**Requirements**
a – In the website translation guide, reproduce everything from "How to Translate Any" down to "instructions for each.", renaming "browser extensions" to "browser add-ons".
b – Answer these questions from the website translation guide:
(i) Once the right tools are set up, how long does translating any website in 2026 take?
(ii) What does Chrome use under the hood for its built-in translation?
(iii) What two tradeoffs come with built-in translation?
c – Pick up the website translation guide after its last sentence and keep writing.

How to Translate Any Website in Your Browser

Learn how to translate entire websites instantly using browser extensions and AI tools. Step-by-step guide for Chrome, Safari, and other browsers.

Linguin Team
A laptop computer sitting on top of a desk
Photo by Bernd 📷 Dittrich on Unsplash

The web is written in hundreds of languages, but most people only read comfortably in one or two. Whether you are following international news, shopping on foreign e-commerce sites, reading research in another language, or communicating with clients abroad, the ability to translate websites instantly has become a basic productivity skill.

The good news is that translating any website in 2026 takes seconds — once you have the right tools set up. This guide covers every method available, from built-in browser features to dedicated extensions, with step-by-step instructions for each.

Why You Need a Website Translation Tool

The naive approach — copying text into a separate translation app — breaks your reading flow completely. By the time you have pasted a paragraph, read the translation, and returned to the page, you have lost the context of what you were reading. For pages with heavy text content, this process quickly becomes untenable.

A good website translation tool works invisibly. It translates in place, preserving the page layout, images, and navigation. You read the translated version as naturally as you would a page in your native language — without a context switch in sight.

The choice of tool matters. Full-page translation that replaces every word on a page is very different from inline selection translation that lets you translate specific sentences while keeping the rest in the original language. Each approach serves different use cases, and the best setups use both.

Built-In Browser Translation vs. Extensions

Comparison of built-in browser translation vs Linguin extension — features side by side

Every major browser now ships with some form of built-in translation. Chrome uses Google Translate under the hood and will prompt you to translate when it detects a foreign-language page. Safari on macOS Ventura and later includes Apple Translate integration. Firefox recently added machine translation powered by local AI models in newer versions.

Built-in translation is convenient because it requires zero setup. The tradeoffs are accuracy and flexibility. Browser-native translation uses general-purpose models that are not optimized for every content type, and the output quality varies significantly depending on the language pair. For common European languages in straightforward prose, built-in tools are often adequate. For technical content, formal documents, or less common languages, a dedicated extension typically produces better results.

Extensions also offer features built-in tools do not: per-domain language memory, keyboard shortcuts for instant translation, inline selection popups, and the ability to switch between original and translated text on the fly. For anyone who translates websites regularly, the setup investment is worth it.

**Record set**
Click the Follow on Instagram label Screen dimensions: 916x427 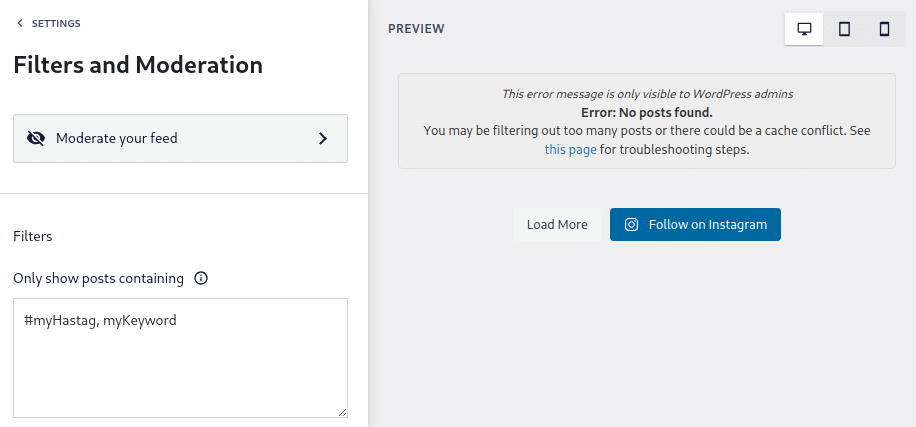point(707,225)

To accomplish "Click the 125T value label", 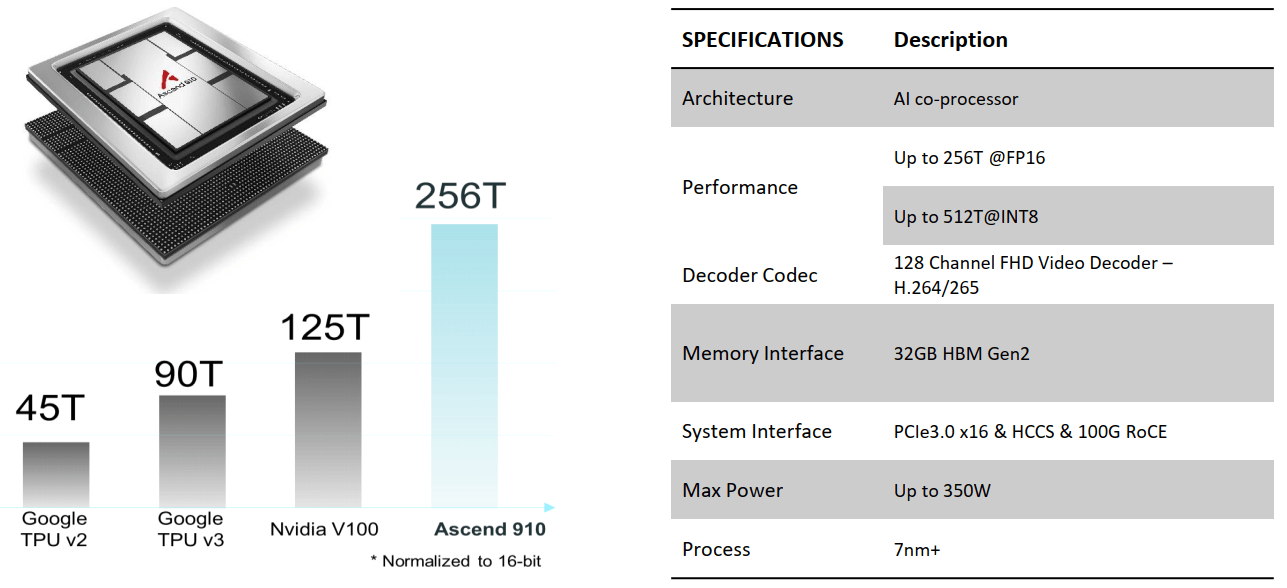I will click(325, 326).
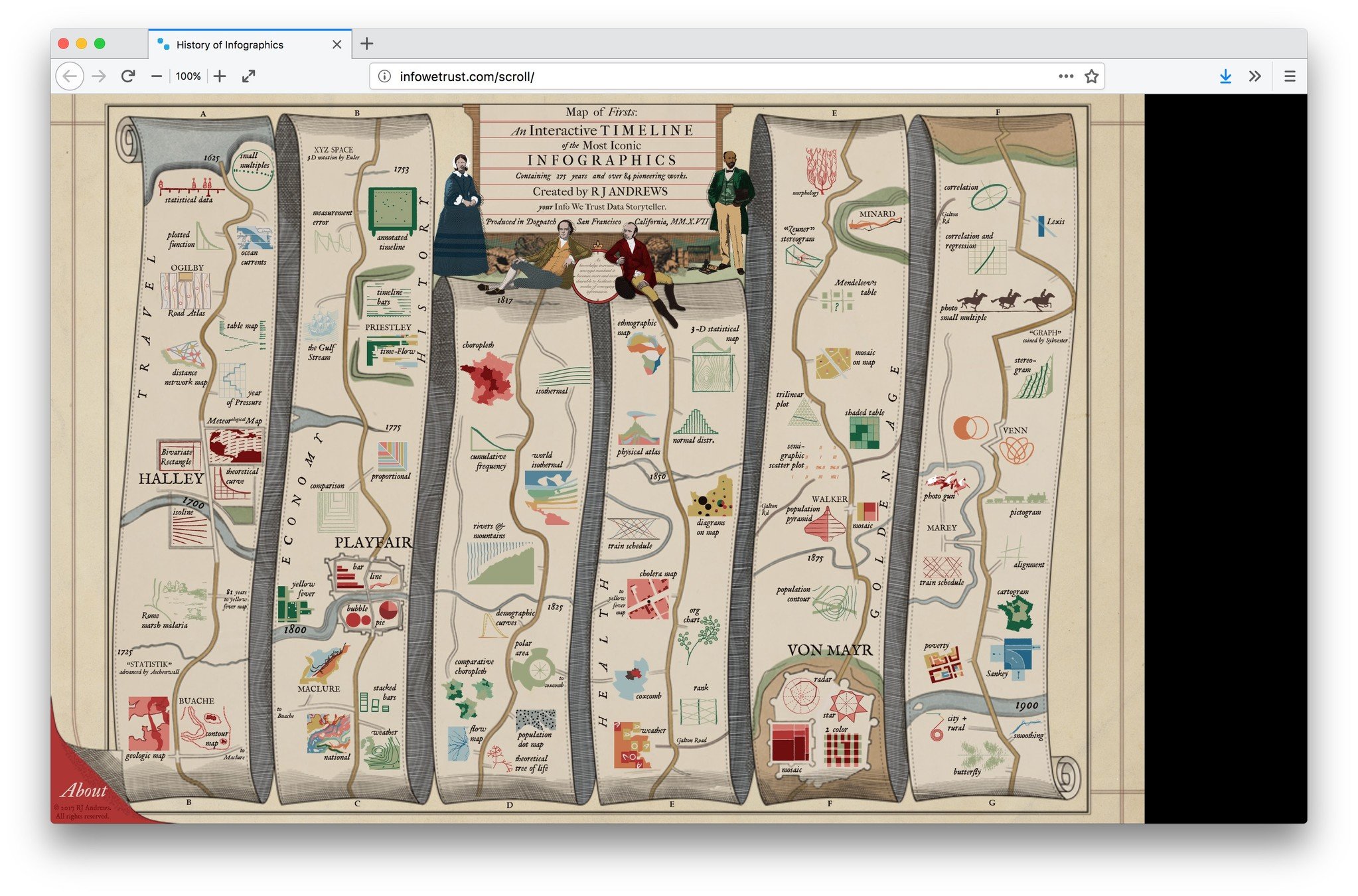Go back to the previous page
Screen dimensions: 1358x896
point(70,76)
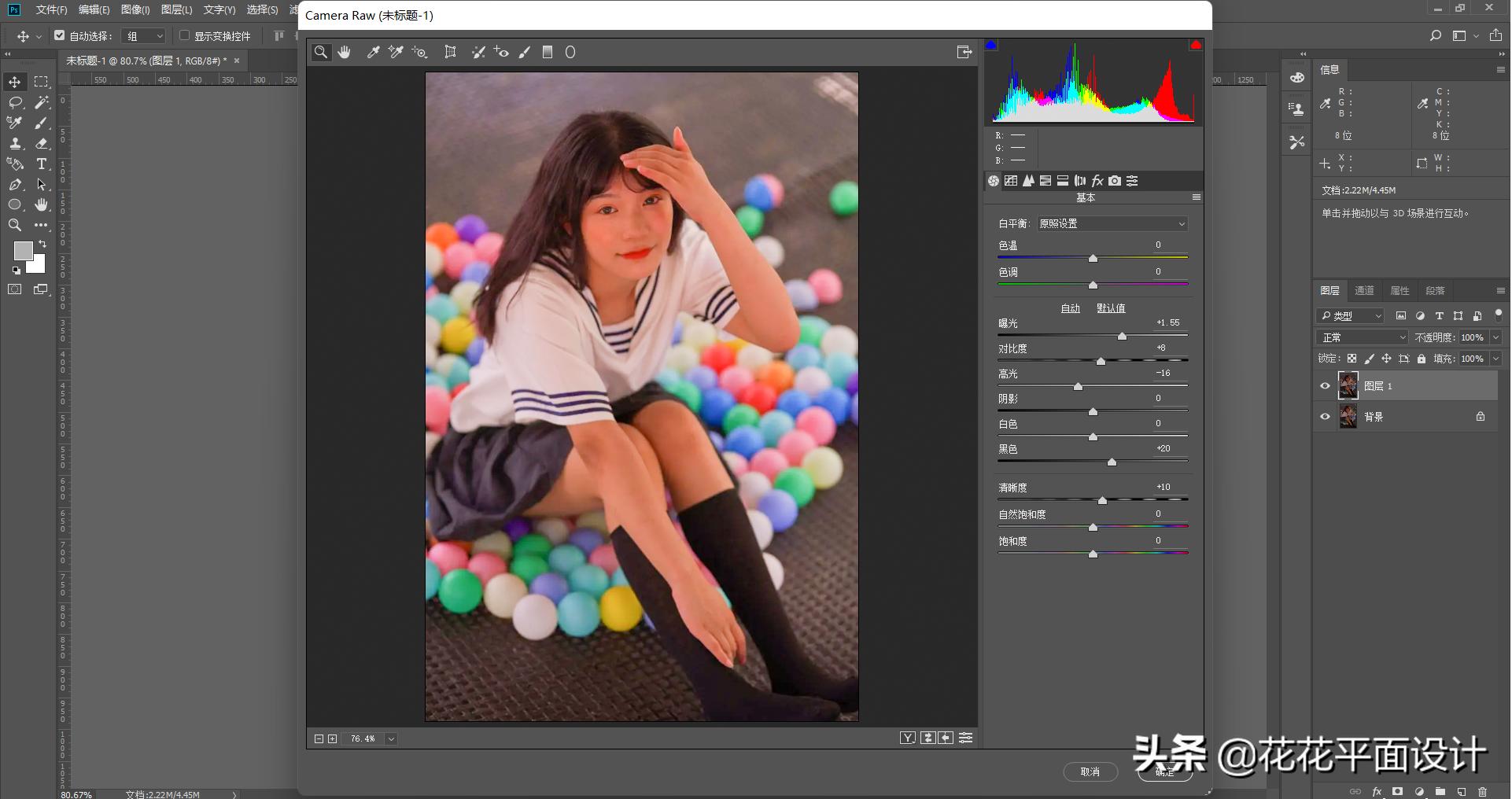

**The responses**
a –
How to Translate Any Website in Your Browser

Learn how to translate entire websites instantly using browser add-ons and AI tools. Step-by-step guide for Chrome, Safari, and other browsers.

Linguin Team
A laptop computer sitting on top of a desk
Photo by Bernd 📷 Dittrich on Unsplash

The web is written in hundreds of languages, but most people only read comfortably in one or two. Whether you are following international news, shopping on foreign e-commerce sites, reading research in another language, or communicating with clients abroad, the ability to translate websites instantly has become a basic productivity skill.

The good news is that translating any website in 2026 takes seconds — once you have the right tools set up. This guide covers every method available, from built-in browser features to dedicated extensions, with step-by-step instructions for each.

b –
(i) Seconds.
(ii) Google Translate.
(iii) Accuracy and flexibility.

c –
Step-by-Step: Translating Websites in Chrome

Chrome’s built-in translation is the simplest starting point:

  1. Visit any page in a foreign language
  2. Chrome will display a translation bar at the top — click Translate
  3. To change the target language, click the three dots in the translation bar and select Choose Another Language
  4. To always translate a specific language, click Always translate [language]

To disable the translation prompt for a specific site, click Never translate this site in the same menu. Chrome remembers these preferences across sessions.

For more control, install a dedicated Chrome extension. The Linguin extension offers significantly better accuracy and inline selection translation that the built-in tool lacks. See the setup section below.

Step-by-Step: Translating Websites in Safari

Safari on macOS and iOS includes Apple Translate integration since Ventura and iOS 17:

  1. Visit a page in a foreign language
  2. Click the Translate button in the address bar (the globe icon on some versions)
  3. Select Translate to English (or your preferred language)
  4. Safari replaces the page text with the translation while keeping all layout intact

On iPhone, the same button appears in the address bar when Safari detects a foreign language. Tap it to translate the entire page. Apple’s translation runs on-device for supported languages, which means it works without an internet connection and does not send your browsing data to external servers.

Safari’s translation supports 18 languages. If you are reading content in a language outside that set, you will need an extension or a different browser for translation.

Best Chrome Extensions for Website Translation

Beyond the built-in options, several extensions deliver meaningfully better results:

Linguin translates individual text selections inline with a small popup, remembers your language preferences per domain, and uses AI models that handle context better than general-purpose tools. It is the best option for anyone who translates web content as part of their daily work. You can learn more about the Linguin Chrome extension setup here.

DeepL Translator brings DeepL’s high-quality translation into the browser. It works well for European language pairs and integrates cleanly with the DeepL ecosystem if you already use the desktop app.

Google Translate extension adds a right-click menu option and a toolbar button for quick full-page translation. For mobile-heavy users already in the Google ecosystem, the consistency with the Android app is a convenience.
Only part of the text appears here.